Abstract
Purpose
To identify and clarify the roles of inflammatory markers in prognosis for advanced non-small cell lung cancer (NSCLC) patients treated with EGFR tyrosine kinase inhibitor (TKI).
Patients and methods
One hundred and twelve adenocarcinoma, clinical stage IV, NSCLC patients with either EGFR exon 19 deletion (E19del) or EGFR exon 21 L858R substitution mutation (L858R) were selected for this study. The blood cell count at different stages of treatment was used to calculate the inflammatory markers. The Kaplan–Meier statistics and Cox regression model were used to test the differences of progression-free survival (PFS) between groups by the optimal cutoff point of biomarkers.
Results
The median values of white blood cell (WBC), neutrophil to lymphocyte ratio (NLR), monocyte to lymphocyte ratio (MLR) and platelet to lymphocyte ratio (PLR) in NSCLC patients tended to be reduced after 3 months treated with EGFR TKI and increased conversely when the disease develops progression (P<0.001). With an optimal cutoff point of 2.96, NLR is the best prognostic marker in prediction of clinical response among the investigated markers (area under the curve [AUC]=0.873, 95% CI: 0.821–0.926, P<0.001), and it is an independent predictive marker (OR=3.52, 95% CI: 1.42–8.71, P<0.001). With optimal cutoff point of 0.38, MLR is also a predictive marker in response evaluation (AUC=0.762, 95% CI: 0.691–0.832).
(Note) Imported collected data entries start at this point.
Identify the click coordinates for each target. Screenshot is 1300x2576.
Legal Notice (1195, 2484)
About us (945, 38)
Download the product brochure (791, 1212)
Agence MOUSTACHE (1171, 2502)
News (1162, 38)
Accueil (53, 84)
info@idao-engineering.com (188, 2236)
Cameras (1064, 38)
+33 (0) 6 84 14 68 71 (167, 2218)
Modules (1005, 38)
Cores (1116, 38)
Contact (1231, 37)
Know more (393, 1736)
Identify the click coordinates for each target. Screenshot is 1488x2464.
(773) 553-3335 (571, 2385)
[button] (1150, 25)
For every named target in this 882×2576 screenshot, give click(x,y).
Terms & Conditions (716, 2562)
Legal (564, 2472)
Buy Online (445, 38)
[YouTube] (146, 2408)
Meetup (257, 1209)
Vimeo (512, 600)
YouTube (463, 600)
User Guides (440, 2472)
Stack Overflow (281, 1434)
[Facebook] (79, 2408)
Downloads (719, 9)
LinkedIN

Univariate analyses have shown that the larger tumor size (>3cm) and the high level of pretreatment NLR were associated with the shortening of PFS (HR=2.24, 95% CI: 1.04–4.83, P=0.039 and HR=2.67, 95% CI: 1.41–5.03, P=0.006, respectively). Multivariate analysis has shown that the elevated NLR is an independent prognostic marker for worse PFS of NSCLC patients treated with EGFR TKI (HR=2.15, 95% CI: 1.15–3.99, P=0.016).
Conclusion
NLR and MLR are valuable markers in response evaluation for NSCLC patients treated with EGFR TKI. The elevated NLR is also an independent prognostic factor for worse survival.
Introduction
Lung cancer is a leading cause of death from cancer worldwide, mostly non-small cell lung cancer (NSCLC).Citation1 This cancer develops silently and has no specific symptoms. Almost all patients were diagnosed in advanced stages (IIIB and IV). Treatment by EGFR tyrosine kinase inhibitor (TKI) helps to enhance the response rate, prolong the progression-free survival (PFS) and overall survival (OS) for NSCLC patients.Citation2 In order to monitor the treatment for patients, several biomarkers in serum such as cyfra 21–1 (cytokeratin 19), CA12-5 (cancer antigen 125) or NSE (neuron specific enolase) are widely used but with limited sensitivity and specificity.Citation3 However, computerized tomography-scanner (CT), positron emission tomography-computed tomography and MRI are also frequently used diagnostic tests, but they are expensive and carry potential risk from radioactive rays.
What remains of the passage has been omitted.